Speech Engines: Improving Accuracy and Finding New Uses
Improvements in speech engines continue as suppliers use more processing power and more sophisticated software to enhance system performance. These solutions are doing a better job of understanding dialects, blocking out background noises, and supporting more customization options. As a result, the market is growing at a rapid clip. Vendors are trying to expand their systems’ reach by developing vertical market solutions and products that respond to human emotions.
Buoyed by recent technical advances, revenue for the speech and voice recognition market is expected to rise from $6.2 billion in 2017 to $18.3 billion by 2023, growing at a compound annual rate of 19.8 percent, according to research firm MarketsandMarkets. Competition is broad and includes consumer-focused suppliers such as Acapela Group, Amazon, Apple, and Google, as well as enterprise-centered vendors like Hoya (which is looking to unify the NeoSpeech, Voiceware, and ReadSpeaker companies it acquired under its banner), Microsoft, and Nuance Communications.
Traditionally, this market had been constrained by low accuracy rates. Usually, these solutions operated in the 70 percent range, but recent technical improvements have driven the results up to the 90 percent range. “The algorithms used in these systems have been getting better and better,” notes Deborah Dahl, principal at Conversational Technologies and chair of the World Wide Web Consortium’s Multimodal Interactions Working Group.
Support for more languages has been another issue.

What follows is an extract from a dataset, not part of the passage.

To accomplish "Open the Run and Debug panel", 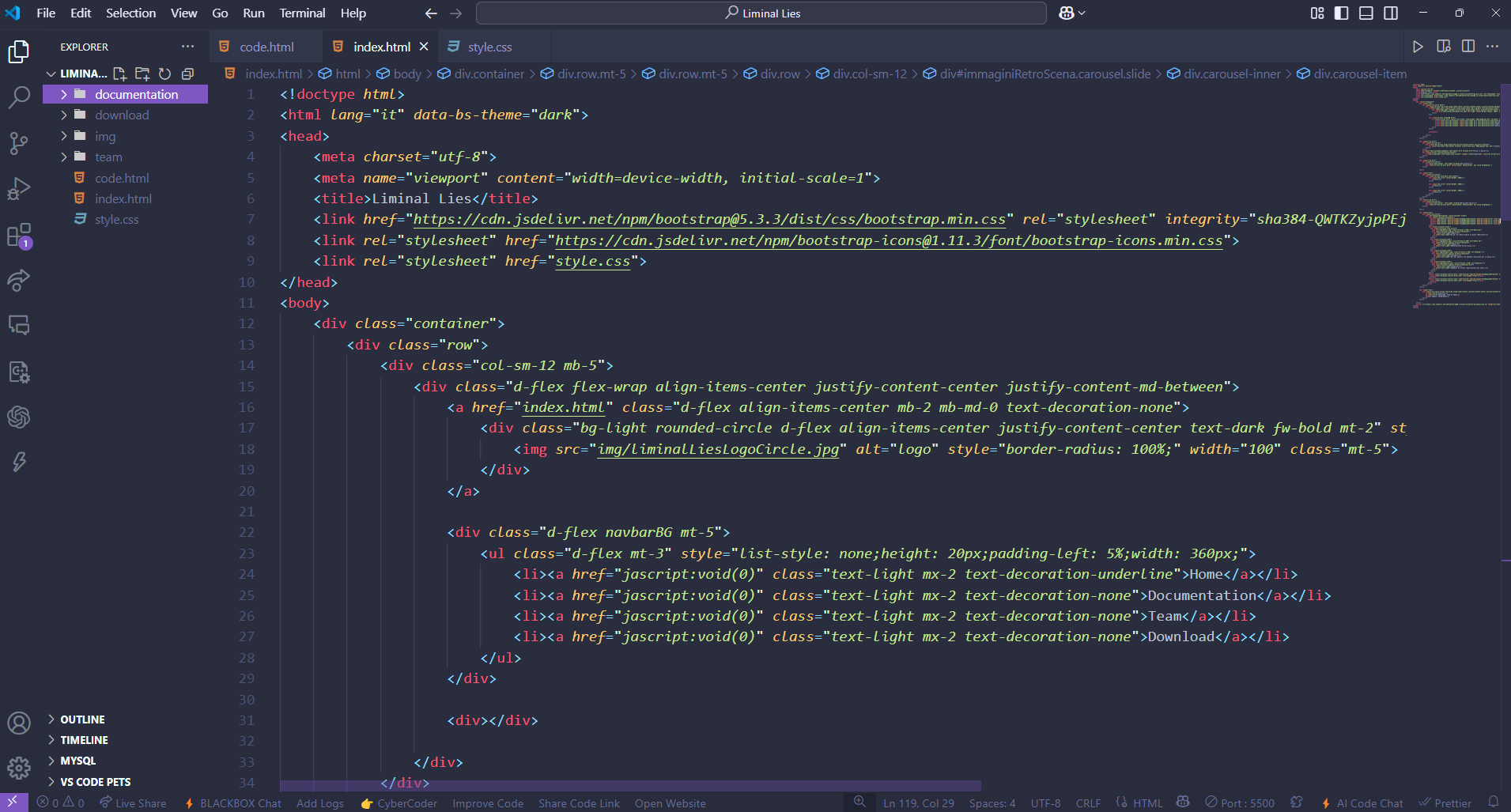I will point(19,188).

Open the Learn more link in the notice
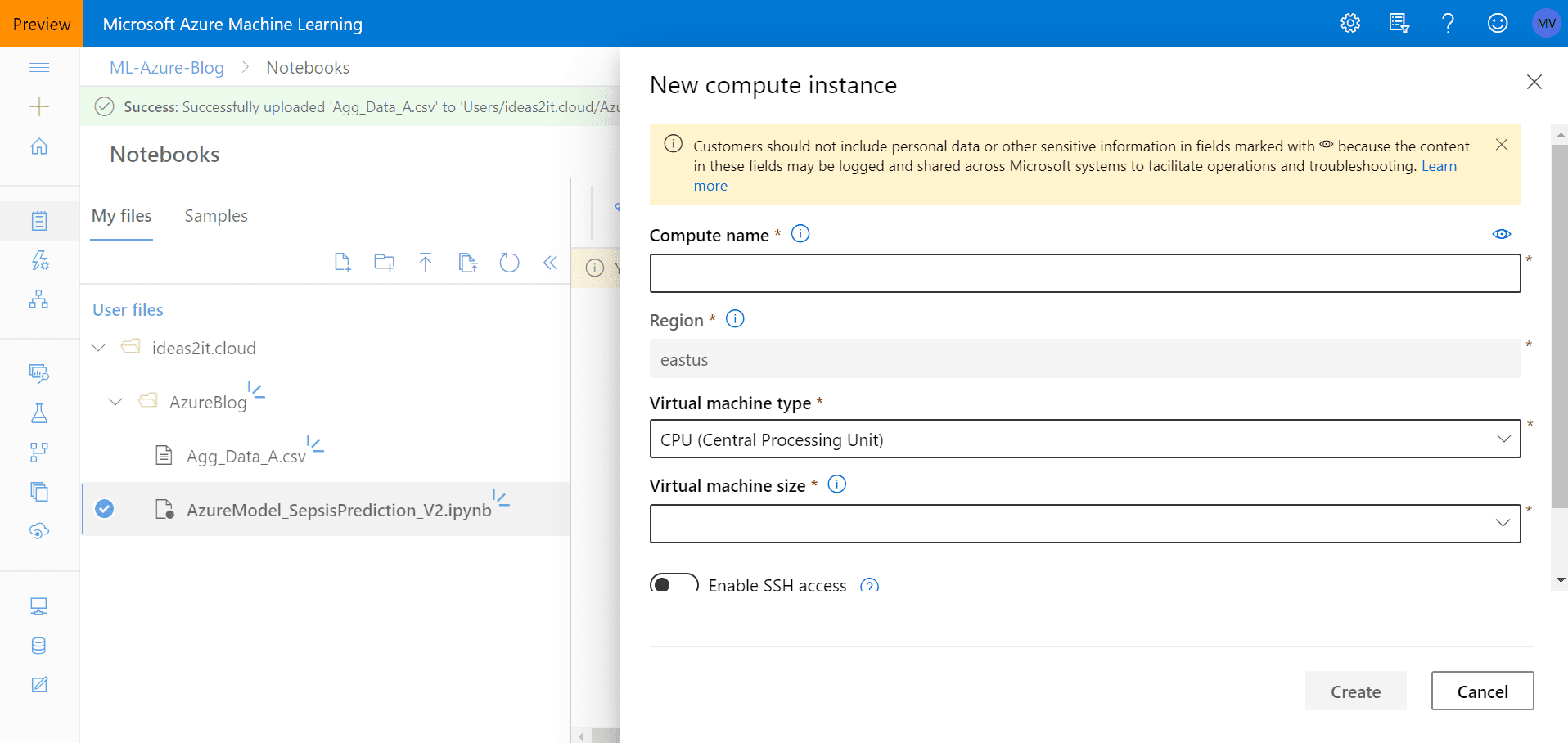coord(1439,166)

These products typically recognize English and major European and Asian languages, such as Spanish, French, and Mandarin Chinese. Recently, vendors have been expanding the number of languages supported. Hoya, for example, now supports Cantonese. And Acapela Group, which is based in Belgium, in 2015 created two text-to-speech voices in North Sami, part of a family of languages spoken in northern Norway, Finland, and Sweden by about 20,000 people.
Systems are nowhere close to supporting the estimated 7,000 language and dialects currently spoken worldwide. A couple of factors limit the number, starting with cost. “If there are only 1 million people speaking a language, it becomes difficult for a vendor to justify their investment,” Dahl says.
Another issue is dialects. Vendors have been fine-tuning their engines to support a wider array of language variations (such as U.S., U.K., and Australian English) rather than going after entirely new languages altogether. Hoya’s ReadSpeaker, for example, recently added Pilar, a TTS voice in Castilian Spanish.
Addressing Long-Standing Issues
However, some traditional issues have become more problematic recently. Nowadays, speech recognition engines operate in more locations, some of which are not conducive to easily identifying spoken words. Smartphone and automotive applications can come along with users to places with a lot of background noise. Recent system upgrades have done a better job of filtering out those noises, as well as addressing echoes, reverberation, and similar anomalies.
In the enterprise, these solutions often capture customer interactions. Here, multiple speakers can be on the line simultaneously, so the system has to identify who is speaking and break the interaction down into multiple sets of input. Emerging use cases have created a need for even further refinements. For instance, in June, Nuance introduced a version of Dragon Drive that allows an in-car assistant to communicate not only with the driver but with passengers inside the vehicle.
Such improvements arise from the coalescence of advances in a number of underlying technologies. First, computer processing power has been growing. In the past, speech recognition applications were too complex to be accurate and required too much processing power to be cost-effective. But lately, suppliers have built out large data centers, capable of delivering oodles of processing power.
Cloud computing is also taking on a bigger role in this market. Suppliers like Amazon and Google have been building businesses based on delivering public cloud speech recognition services.
Google has been moving aggressively in this space. About a year ago, the vendor opened up its Cloud Speech API. The software was already powering speech recognition for Google services such as Google Assistant, Google Search, and Google Now; with this change, it could be used by third-party developers to convert audio to text from input on a wide range of devices, including cars, TVs, speakers, phones, and personal computers. Google also bettered its transcription accuracy for long-form audio and sped up speech processing threefold. Finally, a wider range of audio file formats, including WAV, OPUS, and Speex, are supported.